Second, trace it back. Search for the earliest version you can find. Look for the original upload, the first mention, the primary source. If the trail consists only of reposts of reposts, treat that as a warning.

Third, restore context. For video and audio, find the longer version. For images, look for the uncropped frame. For screenshots, look for the live page. If a post does not link to an original artefact, ask why.

Fourth, check time and place. Many viral clips are real footage from a different year or country. Look for dates, weather cues, signage and references that anchor the content.

Fifth, seek independent confirmation. Two credible sources with different incentives are worth more than dozens repeating the same wording. Uniform phrasing is often a sign of copy-and-paste amplification.

Finally, be wary of urgency. Calls to share “before it is deleted” are a classic manipulation tactic designed to bypass verification.

Reporting and escalation

When you encounter suspected manipulated content, use platform reporting tools. That is where rapid action, if any, usually begins. If the content involves impersonation, fraud or threats, escalate beyond the platform. In the UK, that may include reporting fraud and impersonation to Action Fraud and contacting the police via 999 or 101 where appropriate.

For journalists, researchers and campaigners, evidence preservation matters. Save URLs, capture screenshots with timestamps and account details, and note where the content appeared. Manipulative material often disappears once it has achieved reach, then re-emerges in altered form.

Election authorities also publish guidance on reporting concerns about the conduct of elections. Knowing those routes in advance reduces hesitation when time is short.

Uncertainty and the danger of overconfidence

Not every suspicious clip is synthetic. Real footage can be framed to mislead. Genuine mistakes by public figures can be falsely dismissed as deepfakes. Overconfidence cuts both ways.

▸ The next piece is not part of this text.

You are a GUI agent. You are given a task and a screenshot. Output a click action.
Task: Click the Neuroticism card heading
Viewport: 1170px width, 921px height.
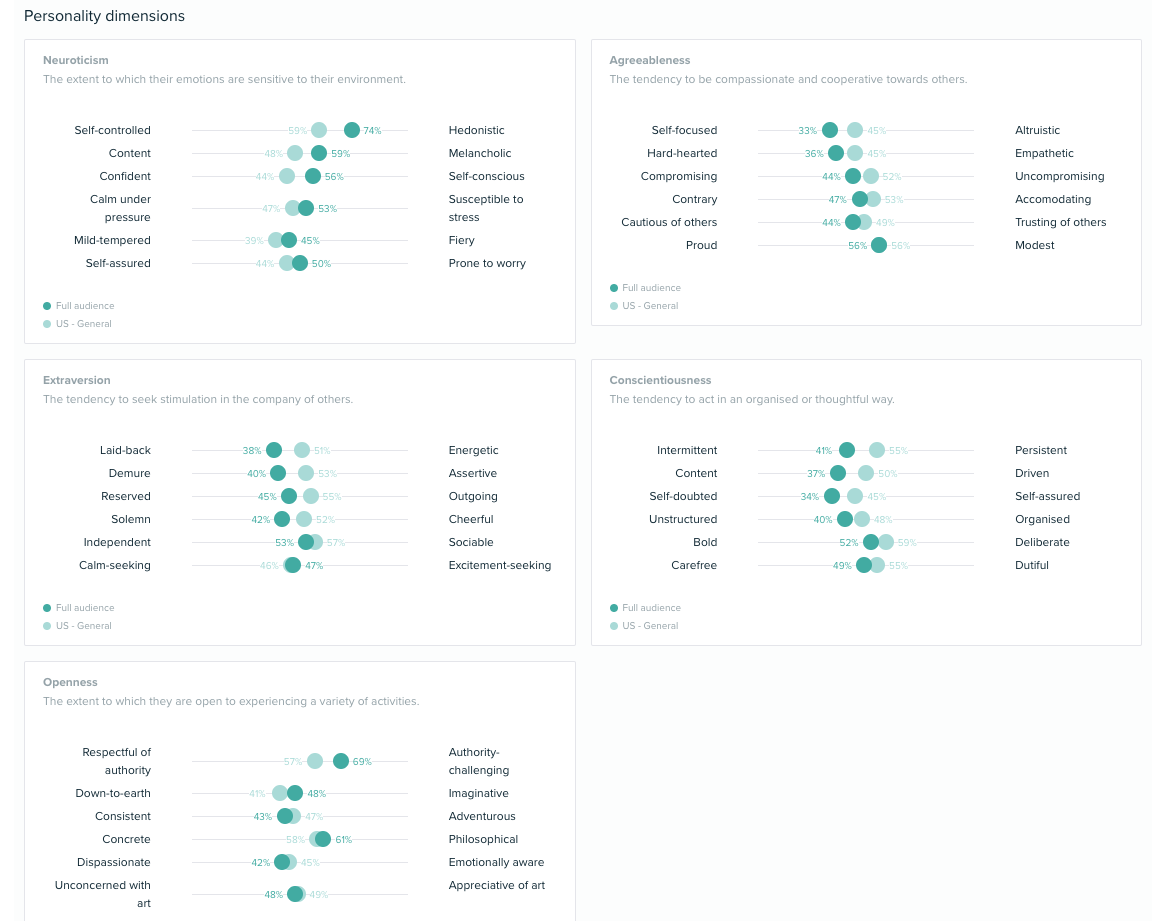click(x=76, y=60)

A useful mental separation is between “I saw this” and “this is true”. Seeing a clip establishes that the clip exists, not that the claim it implies is accurate. The same applies to screenshots, charts and quotation graphics. Treat them as prompts to verify, not as proof.

Media literacy in an AI age

Media literacy is often framed as a school subject, but elections demand it from everyone. In an environment where persuasive content is easy to generate and hard to authenticate, literacy means understanding incentives as well as techniques. Ask who benefits if you believe or share a claim. Ask why it is framed the way it is. Ask what evidence would change your mind.

It also means valuing institutions that correct themselves. No outlet is infallible, but those that publish corrections and show their sourcing provide anchors in a noisy environment. Specialist communities and primary sources, academic papers, court documents, and official statistics often offer a higher signal than generic explainers.

Resilience is cumulative

No single action will immunise an election against AI-enabled manipulation. Resilience emerges from many small choices made by voters, journalists, platforms and institutions. Slowing down before sharing. Preferring primary sources. Correcting errors publicly. Avoiding the temptation to spread claims that flatter one’s own side.

Related reading

The most actionable step remains the simplest. Do not pass on political content you cannot verify, especially when it is designed to provoke. That restraint interrupts the very mechanism that influences operations that rely on rapid, emotional amplification.

The bottom line

AI has lowered the cost of political manipulation and increased its reach, but it has not abolished the need for persuasion grounded in reality. Elections are not decided by technology alone. They are shaped by how citizens interpret, verify and share information. In an AI-saturated media environment, democratic resilience depends less on perfect detection and more on everyday judgment exercised at scale.